De lo que no estaba tan seguro era de si, aun habiendo cambiado las cosas, la arrolladora personalidad de su padre, su carácter vehemente, no se habrían interpuesto y habrían acabado por manejarlo y pensado por él, como había pensado por sus tres hermanos, a los que movía a su antojo en el tablero de sus intereses y ambiciones, tal que de infelices peones del juego del ajedrez se tratase.

A su hermano Juan, duque de Gandía, lo había empujado a contraer nupcias en Barcelona con María Enríquez y Luna, prima de Fernando de Aragón, y, a lo que parecía, las relaciones entre la pareja no andaban precisamente a partir un piñón, hasta el punto de que tres meses después del enlace se rumoreaba que el matrimonio no se había sustanciado en el lecho. Enterado el papa de tal anomalía, en razón de los informes de hombres destacados en España, había escrito a Juan con la admonición de que se dejara de correrías nocturnas, partidas de cartas y atracones de vino, y se aplicase a la tarea de proporcionarle un nieto, a lo que Juan respondió que su esposa sufría continuos desarreglos intestinales que le hacían complicada la coyunda, pero que no más recobrase la salud se pondría manos a la obra.

A su hermano Jofré, un niño que acababa de cumplir doce años, lo había casado con la nieta del rey Ferrante de Nápoles, Sancha, una adolescente de quince, en demasía interesada por el sexo opuesto y cuya catadura moral no auguraba sino un sinfín de sinsabores para el inexperto y asustadizo marido, quien había tardado nueve meses en consumar el matrimonio.
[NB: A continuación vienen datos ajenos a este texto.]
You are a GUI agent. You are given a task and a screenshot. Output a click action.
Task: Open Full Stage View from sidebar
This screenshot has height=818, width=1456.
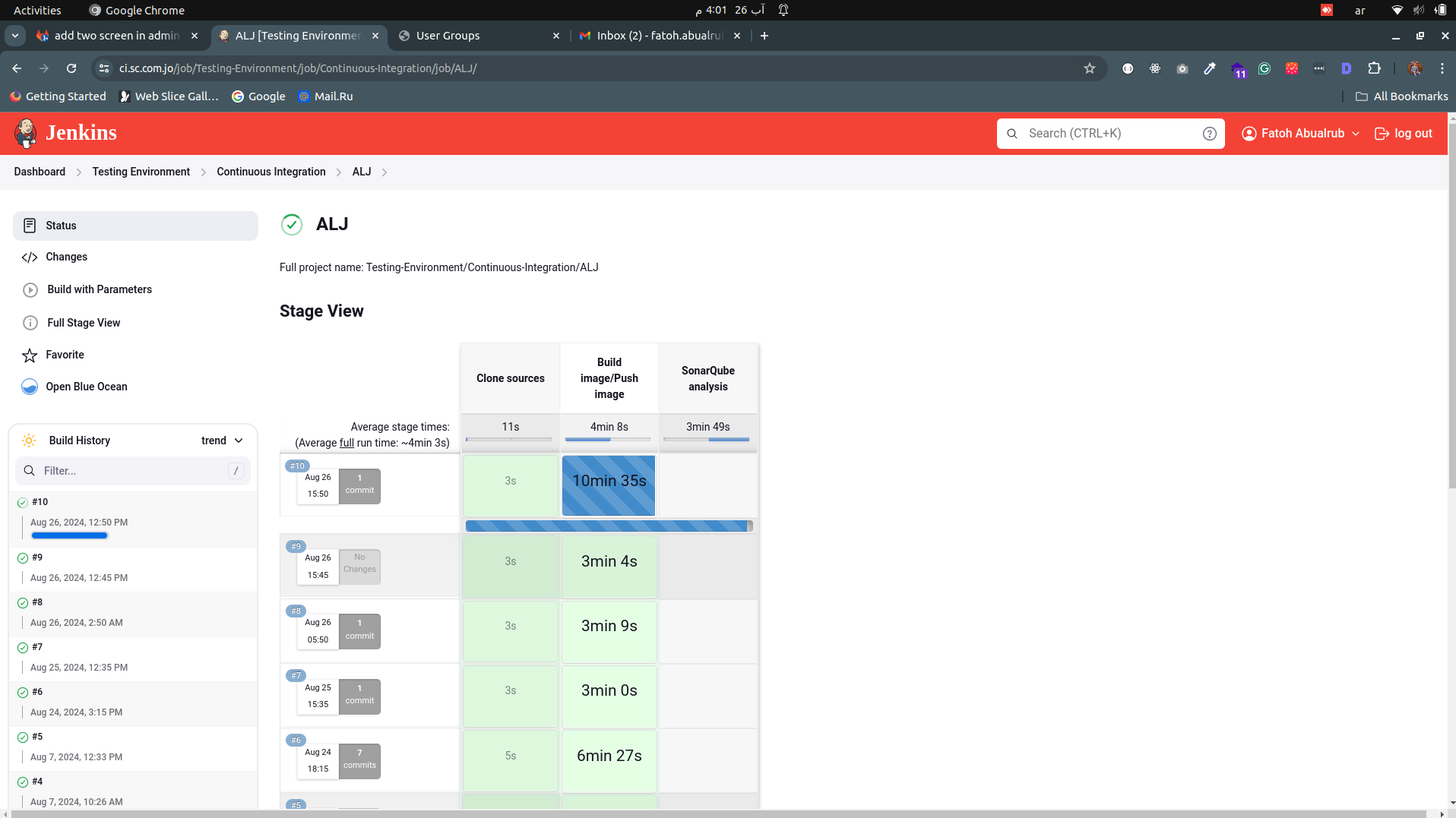[84, 323]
Y a su hermana Lucrecia la había forzado a tomar por esposo al repugnante Sforzino, con quien nada la unía, habida cuenta de que la diferencia de edad los hacía poco menos que incompatibles, sus caracteres e intereses eran opuestos, en contadas ocasiones coincidían en el mismo lugar y se maliciaba que al cabo de diez meses de matrimonio todavía no habían mantenido relaciones íntimas.

Estaba bien avanzada la noche cuando Michelotto y su eminencia el cardenal dejaban a la espalda el palacio de San Clemente, en el que César Borgia llevaba residiendo desde que hubo vuelto de Spoletto, para encauzar su deambular por el cercano Ponte Sant’Angelo, en dirección al barrio cuyas callejas los adentraban en la Roma puttana, apelativo que hacía honor a que, de las aproximadamente siete mil prostitutas que vendían sus servicios en la ciudad de los papas, un elevado número de las mismas se concentrara en esta zona, en la que personarse a deshoras equivalía poco menos que a jugarse la vida.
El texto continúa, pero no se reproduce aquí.